Bu gecemizde tek amacı, yeryüzünde hakkı ve adaleti tesis etmek için mücadele eden mücahitler ve mücahidelerimizi anacağız.

24 Haziran 2018'de gerçekten tarihimizin en önemli seçimimizi hep birlikte yaşayacağız. Neredeyse ülkenin bütün kritik kurumların satıldığı, paradan para kazanan bankaların uzun yıllardır vergi rekortmeni olduğu, ahlak ve maneviyat çöküntüsü ile ailelerin yıkıldığı, yabancı paraların Türk Lirası karşısında zirve yaptığı bir dönemde hala hakkı ve adaleti haykırana, talep eden, haksızlığa karşı başkaldıran Milli Görüşçüler olarak, 24 Haziran'a kadar bizlere uyku yok" dedi.



SP İstanbul İl Başkanı Dr. Abdullah Sevim; "Erbakan Hocanın Kemiklerini Siz Sızlattınız"

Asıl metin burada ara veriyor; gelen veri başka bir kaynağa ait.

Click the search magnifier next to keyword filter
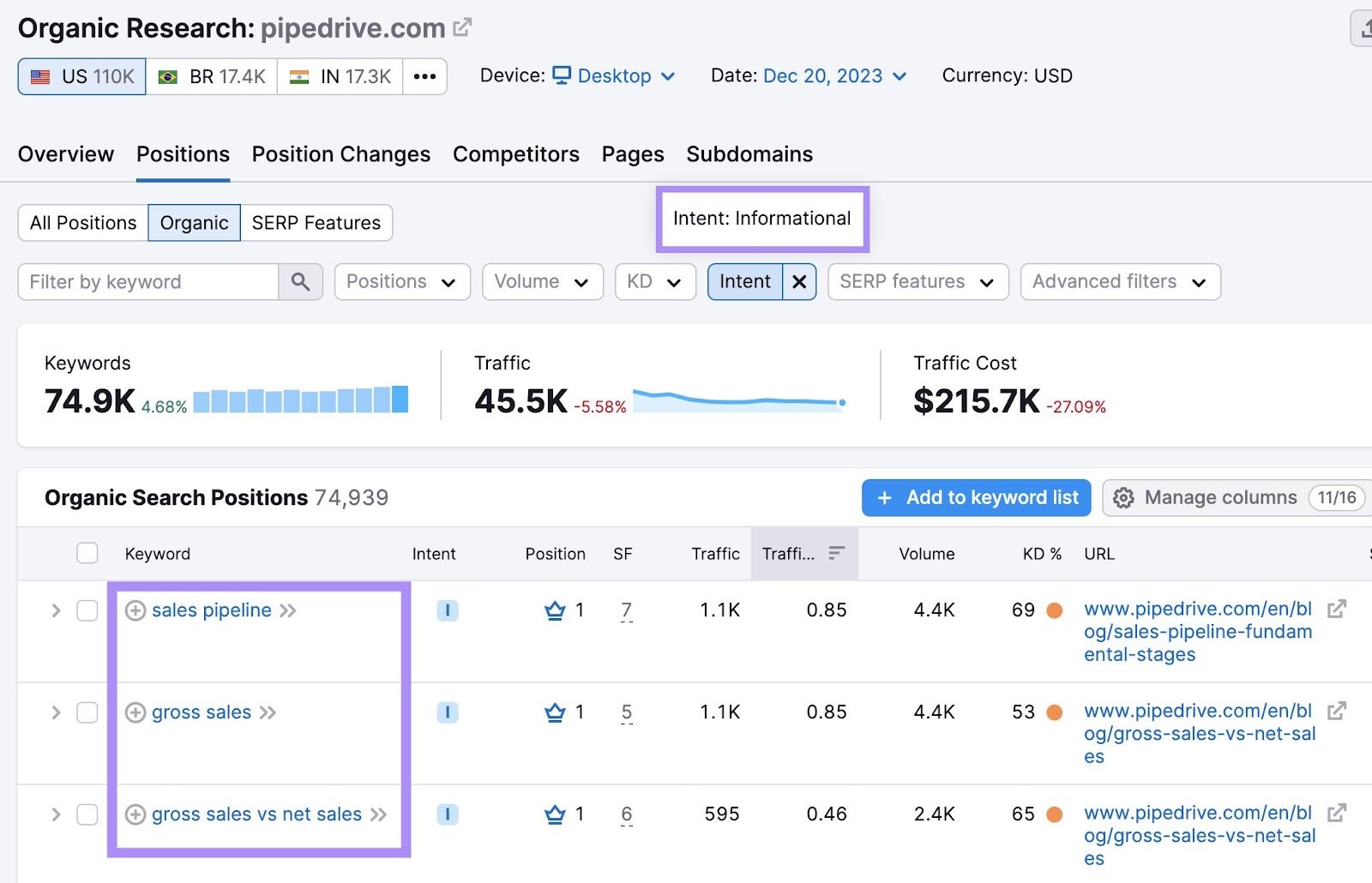Viewport: 1372px width, 883px height. (x=301, y=281)
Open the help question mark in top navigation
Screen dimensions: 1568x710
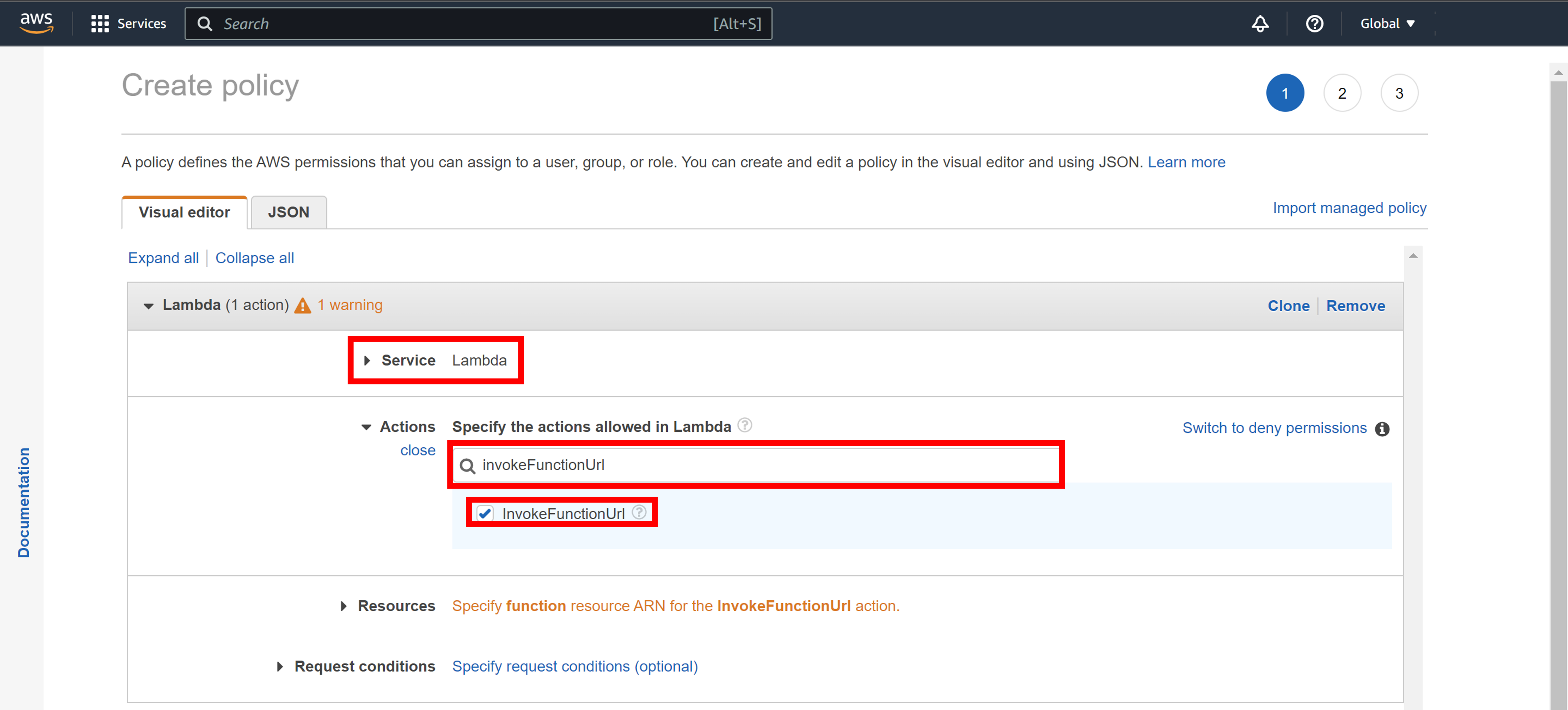point(1315,23)
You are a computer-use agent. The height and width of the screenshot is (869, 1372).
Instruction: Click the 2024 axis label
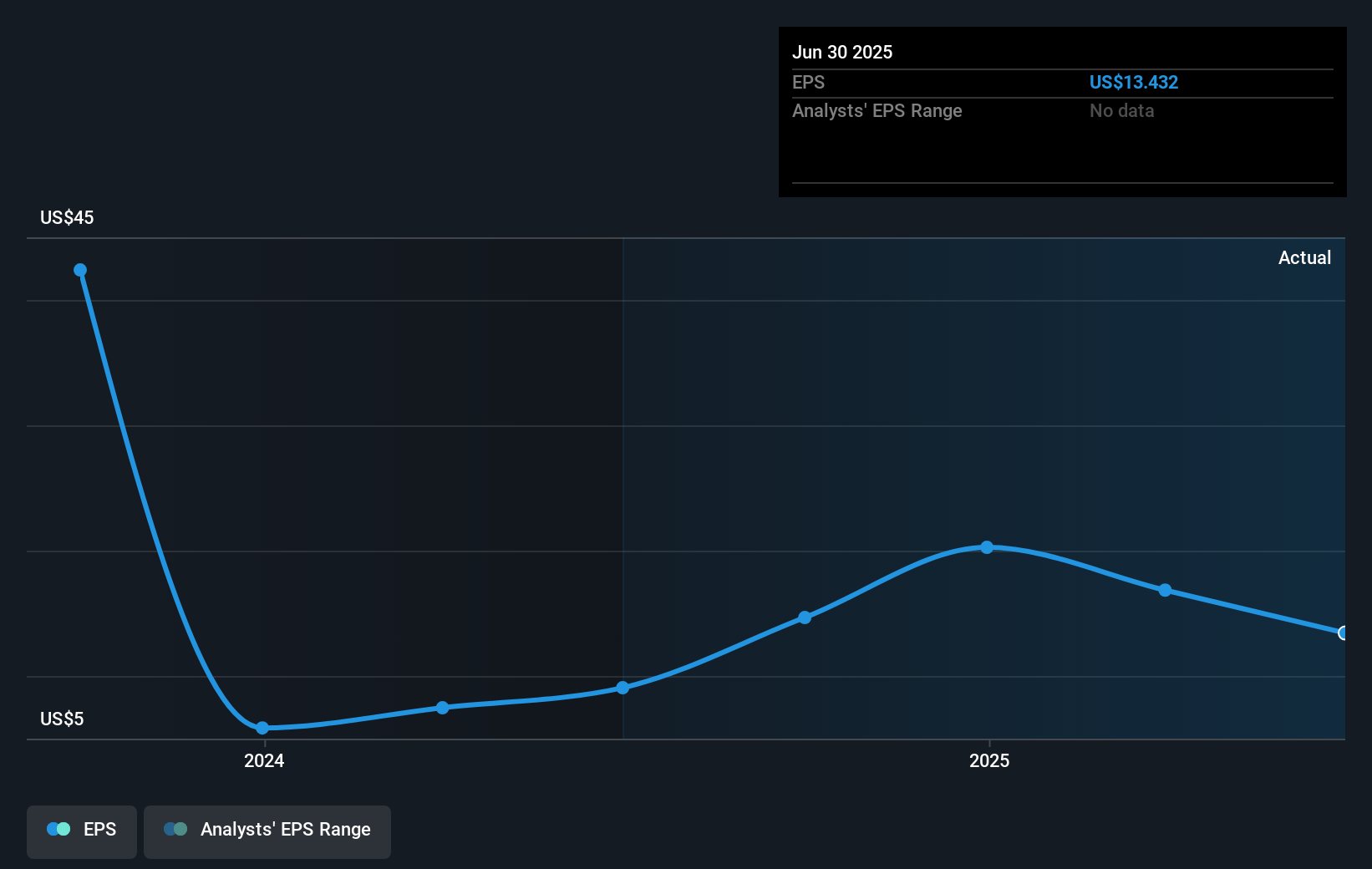click(x=264, y=761)
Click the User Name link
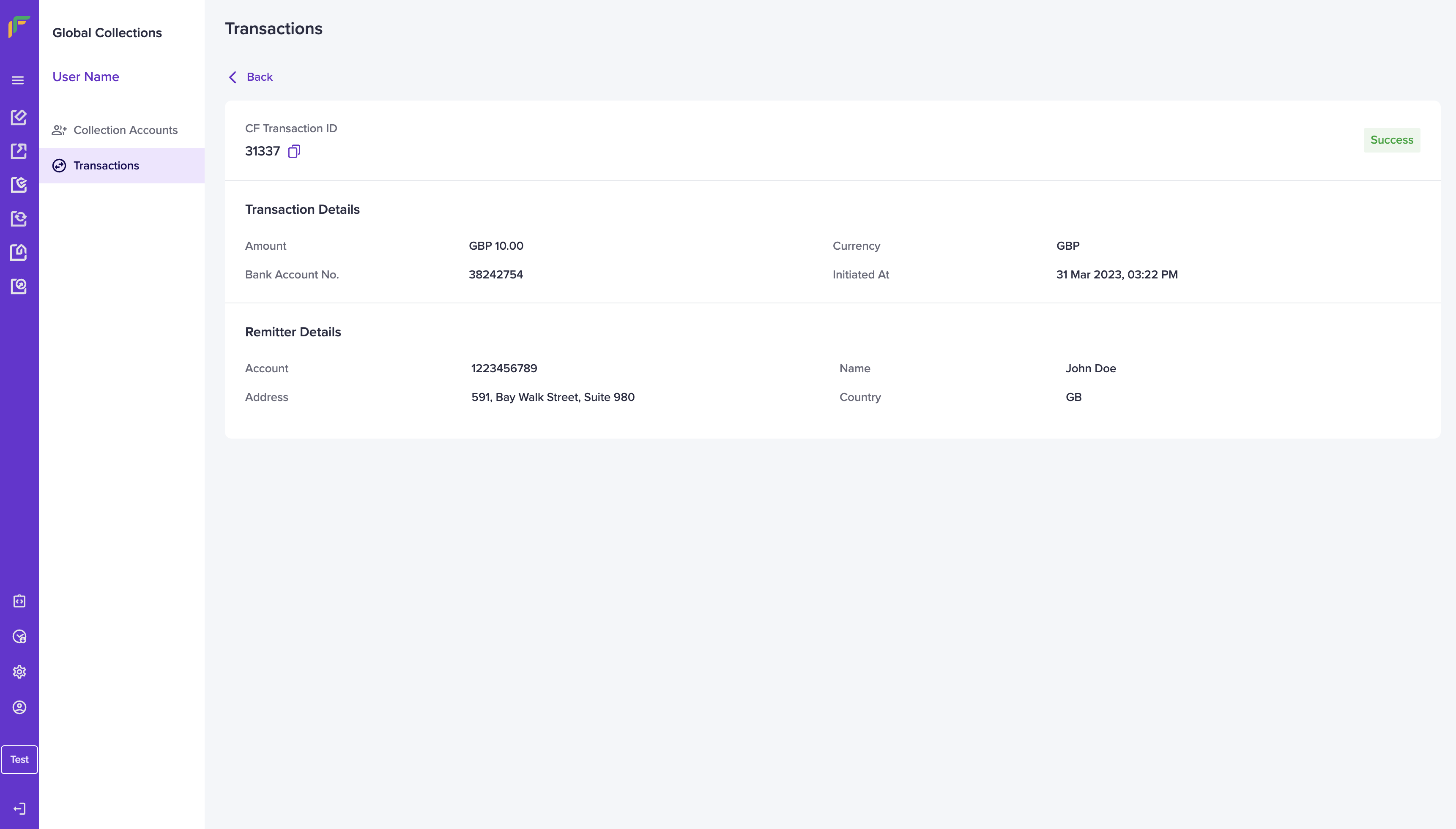The width and height of the screenshot is (1456, 829). pos(85,77)
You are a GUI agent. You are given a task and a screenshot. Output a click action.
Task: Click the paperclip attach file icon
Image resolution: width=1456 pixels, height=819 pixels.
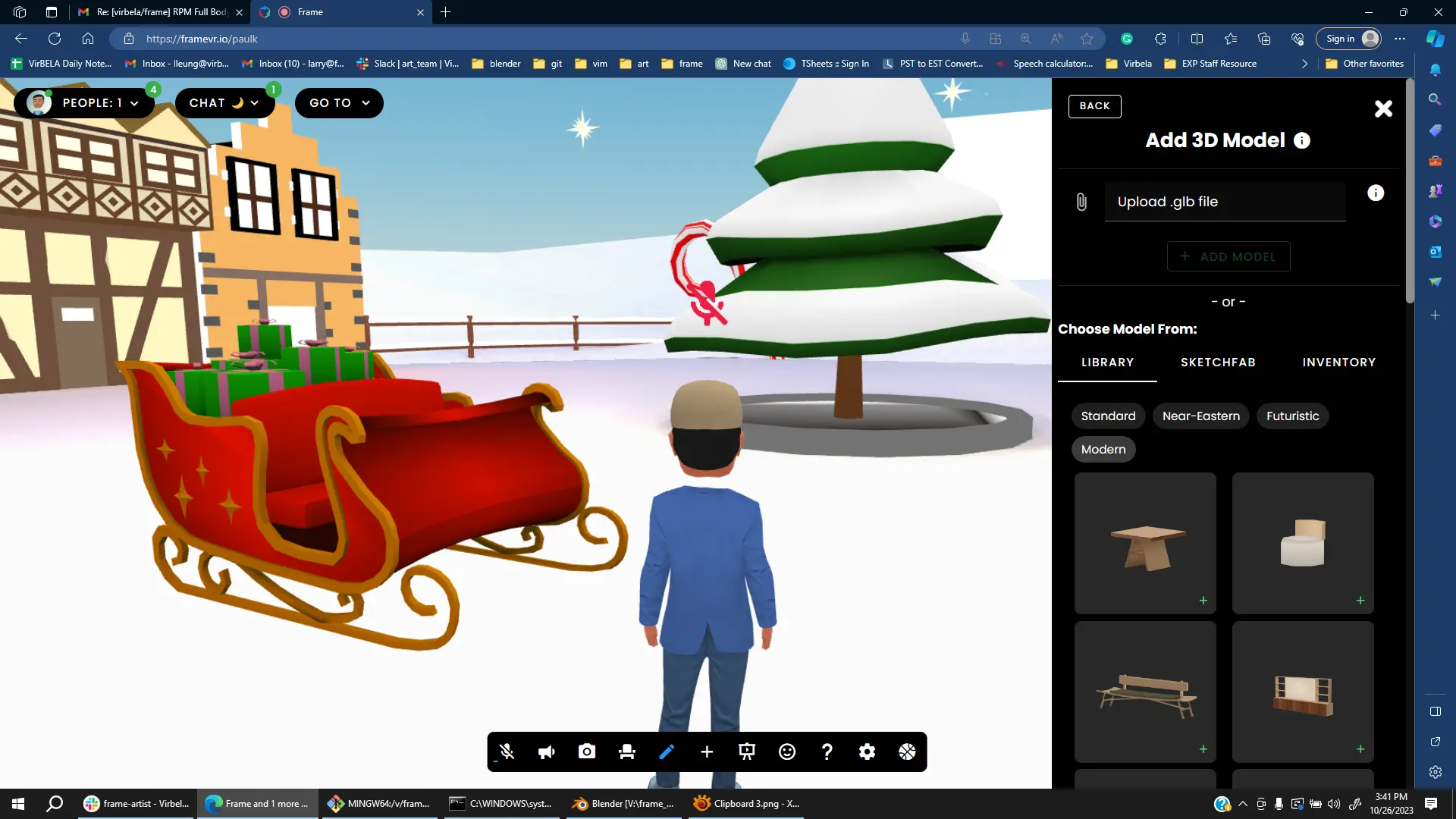tap(1081, 202)
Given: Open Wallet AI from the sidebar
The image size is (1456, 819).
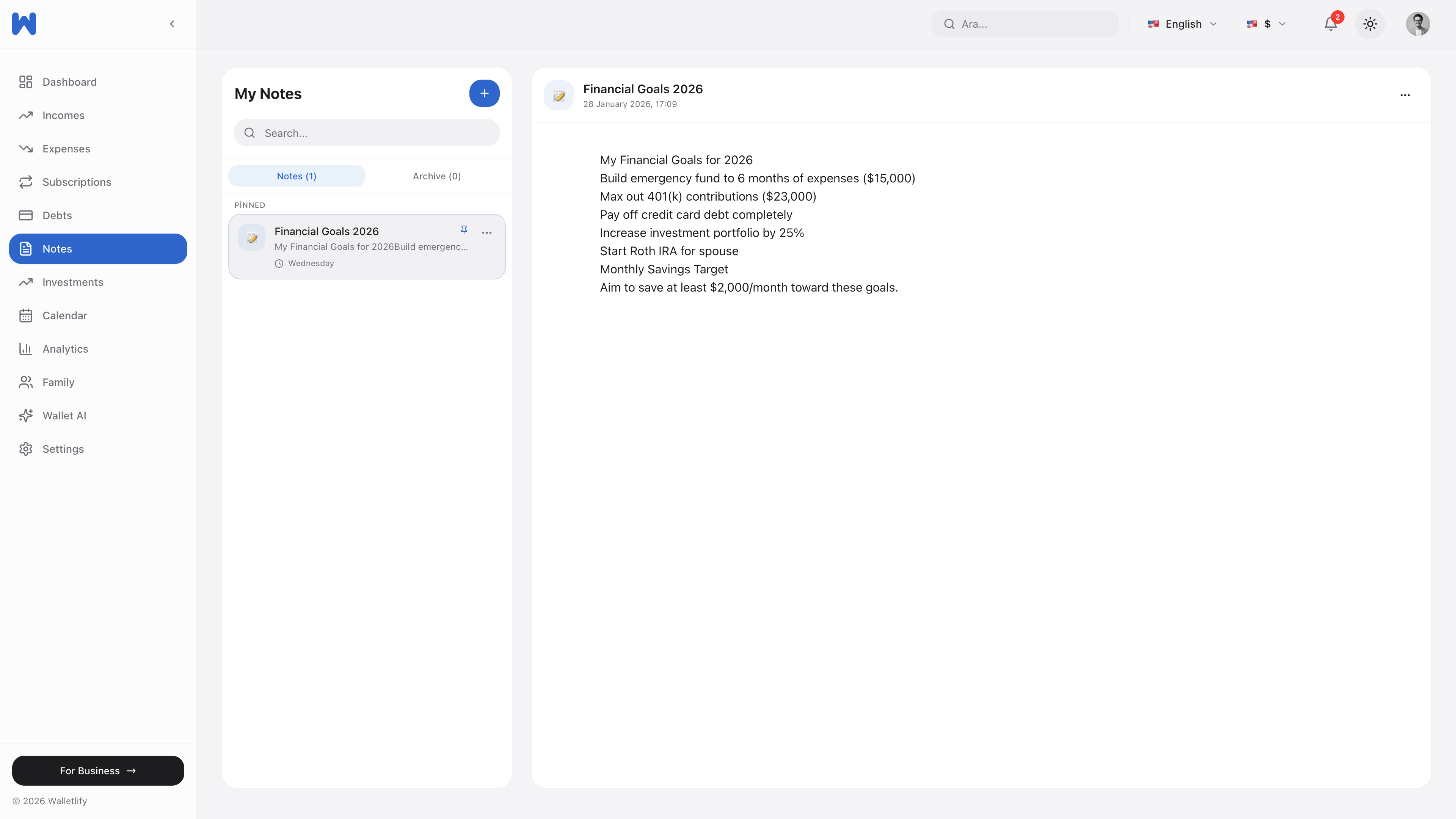Looking at the screenshot, I should coord(64,416).
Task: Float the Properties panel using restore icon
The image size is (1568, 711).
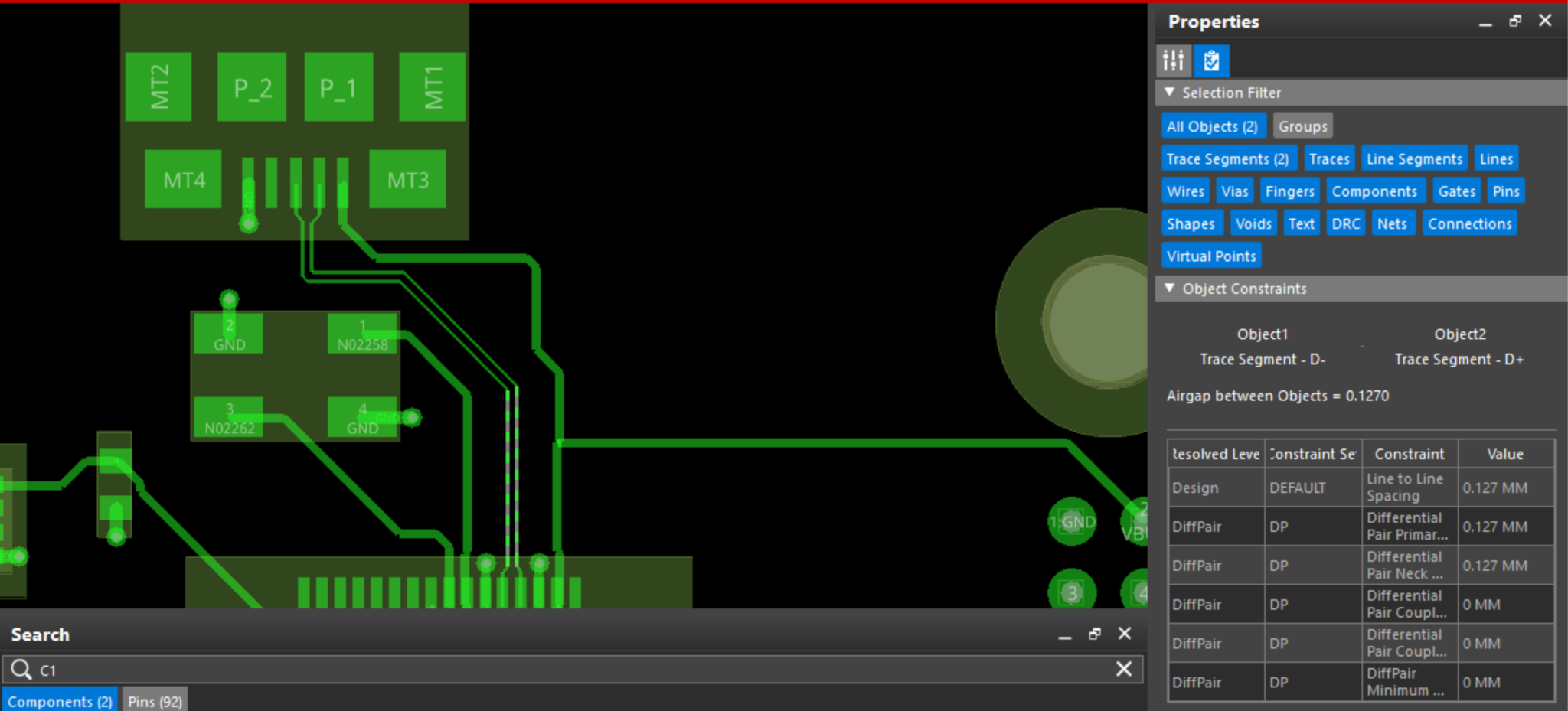Action: 1514,21
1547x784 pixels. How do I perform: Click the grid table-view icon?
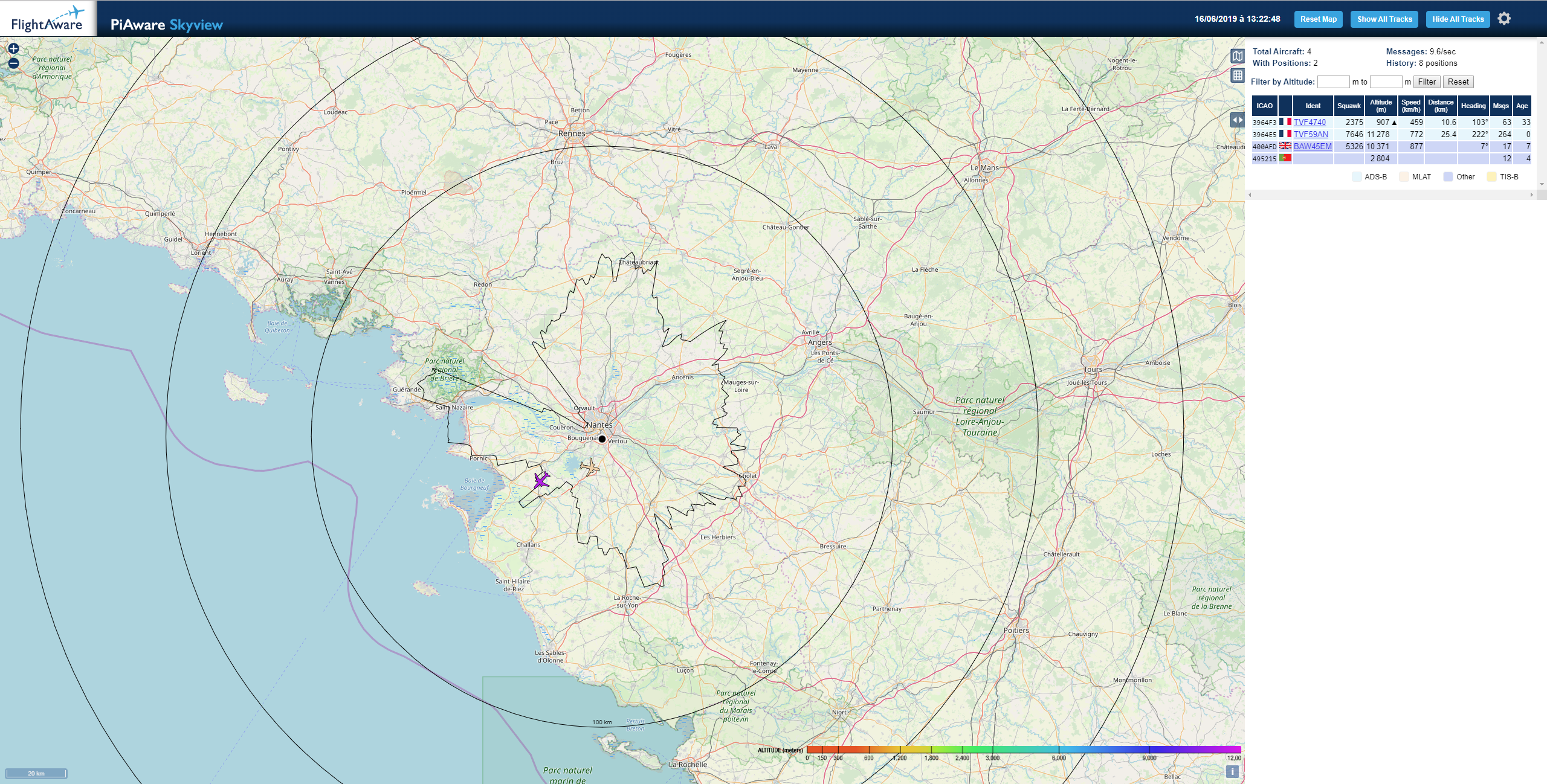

"Erbakan Hoca'nın kemiklerini sızlatmak ile bizi suçlayanlara şunu söylemek isteriz. En çok üzerine durulan Uğur Dündar'dır. Dündar, Erbakan hocamızın başarılı olmasında en büyük katkısı olan programcılardan birisidir. Erbakan hocamız, Uğur Dündar'ın yaptığı 'İşte Hayatımız' programı ile Türkiye'deki o güne kadar Erbakan hocayı tanımamış, yanlış tanımış ne kadar insan varsa onlara Erbakan hocayı gerçek manasıyla tanıtma aracılığı yapmıştır. Hocamız vefatından önce son kez ısrarla bir başkasıyla program yapılmasını teklif etmelerine rağmen Erbakan hocamız, Hayır! Uğur Dündar ile program yapacağız demiştir.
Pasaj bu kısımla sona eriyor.